Barts and The London (Queen Mary)'s typical home cut-off is around 2000, while Imperial College London sits at approximately 2320 — a 320-point spread. That's a meaningful gap; Barts and The London (Queen Mary) is materially more accessible for an average-to-good UCAT, while Imperial College London expects performance closer to the top 36% of test-takers. Cut-offs change year on year and vary by tier — check each school's latest published threshold before submitting your UCAS form.

Barts and The London (Queen Mary) uses Multiple Mini Interviews: Multiple Mini Interviews (MMI). Imperial College London uses Multiple Mini Interviews: Multiple Mini Interviews (MMI). The format is the same, so the same prep approach applies — practise ethics frameworks, NHS hot topics, and (for MMI) structured 5-7 minute station answers. Interview windows: December - February (Barts and The London (Queen Mary)); December - February (Imperial College London).

Barts and The London (Queen Mary) requires A*AA including Chemistry and Biology/Physics/Mathematics. Imperial College London requires AAA including Chemistry and Biology. Most successful applicants achieve these grades on first sitting with strong predicted grades from their school. Resit policies differ: Barts and The London (Queen Mary) — Resits considered with explanation.. Imperial College London — Resits not generally accepted for first-attempt A-Levels..

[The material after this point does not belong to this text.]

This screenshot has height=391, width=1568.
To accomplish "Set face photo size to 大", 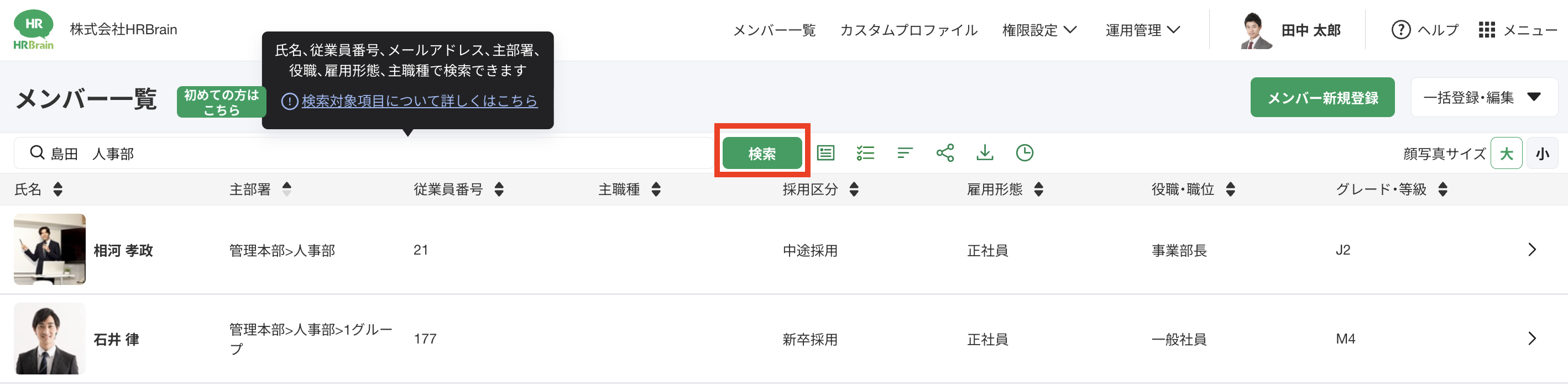I will (x=1506, y=153).
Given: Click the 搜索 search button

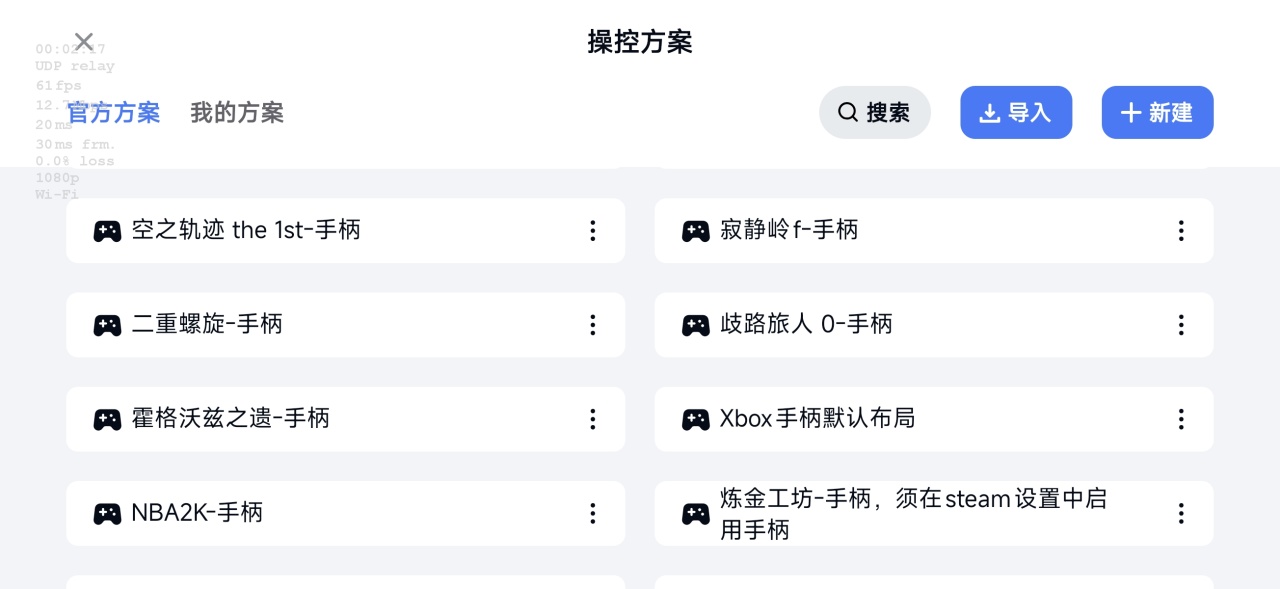Looking at the screenshot, I should [874, 113].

Barts and The London (Queen Mary) — Min 6 GCSEs at grade 6 (B) including Maths, English Language, dual-award Science. Imperial College London — Strong GCSE profile expected; not algorithmically scored but considered alongside UCAT and academic record.

Barts and The London (Queen Mary)'s selection methodology: UCAT + academic + Multiple Mini Interview. SJT used post-interview. Strong East London / international focus. Imperial College London's selection methodology: Around top ⅓ of applicants interviewed. Mainly UCAT-based shortlisting (special-circumstances applicants reviewed case-by-case). SJT band 4 rejected; B1/B2/B3 treated equally. Understanding each school's exact algorithm is the single highest-leverage piece of pre-application research — it tells you whether your profile is competitive before you spend an application choice.

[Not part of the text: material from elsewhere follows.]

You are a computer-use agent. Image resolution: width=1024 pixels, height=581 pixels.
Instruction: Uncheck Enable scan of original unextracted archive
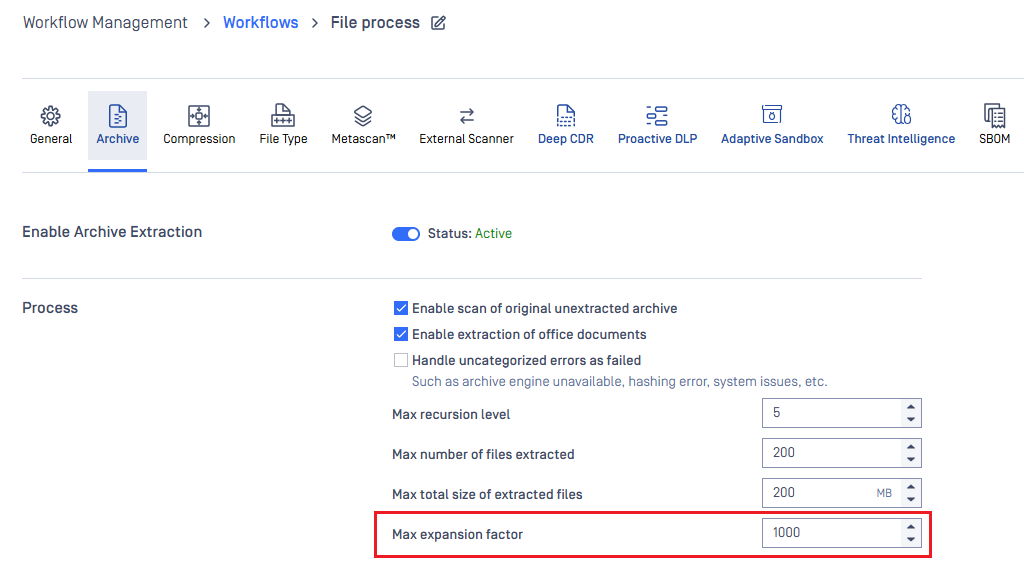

Barts and The London (Queen Mary): UK Undergrad: 948/1294 = 73% (2025); International: 61/159 = 38%; A101 Graduate Medicine: 55/127 = 43%. Imperial College London: All Applicants: 662/852 = 78% (2025). 280 international interviews, ~2130 international applicants.. Post-interview odds tell you how competitive each school is at the final stage. Two schools with similar UCAT thresholds can have very different post-interview rates — a school with a 60% post-interview success rate is structurally easier to convert than one at 25%.

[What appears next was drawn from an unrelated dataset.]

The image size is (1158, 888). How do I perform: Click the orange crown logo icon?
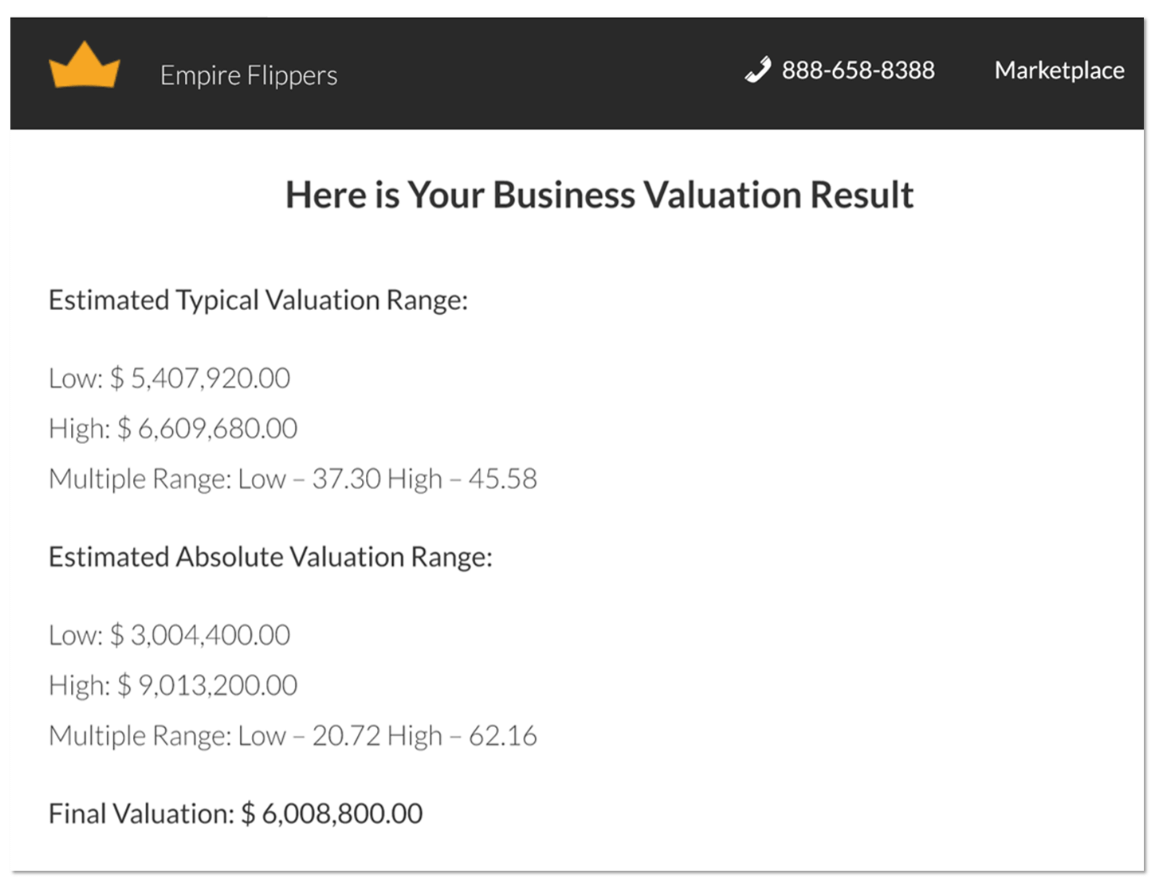(x=84, y=65)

Barts and The London (Queen Mary) is in London, UK. Imperial College London is in London, UK. Tuition is £9,250/year at both for UK home applicants; the main cost difference is accommodation (London accommodation typically runs 30-50% above the national average).

Barts and The London (Queen Mary) typically releases medicine decisions March onwards. Imperial College London releases medicine decisions March onwards. If one is earlier than the other, you may need to hold a decision while waiting for the second school — be ready to compare in real time.

Barts and The London (Queen Mary) runs a Integrated curriculum. Imperial College London runs a Integrated curriculum. Both schools deliver teaching in the same broad style, so day-to-day study habits will feel similar. Barts and The London (Queen Mary) specifics: Five-year MBBS with integrated theory and clinical practice. Strong East London NHS placement network (Royal London, Whipps Cross, Newham, Mile End). Imperial College London specifics: Six-year MBBS BSc with integrated science teaching from Year 1. Compulsory intercalated BSc in Year 4. Clinical placements from Year 3 across Imperial-affiliated NHS Trusts in west London.

You can — UCAS allows 4 medicine/dentistry choices in total, so listing both is feasible if your profile fits each school's selection algorithm. Apply to both only if your UCAT, GCSE and predicted-grade profile is competitive against each school's published weighting. A common mistake is using two of your four slots on similar schools when a more spread-out portfolio (one safe + one stretch) would maximise overall offer probability.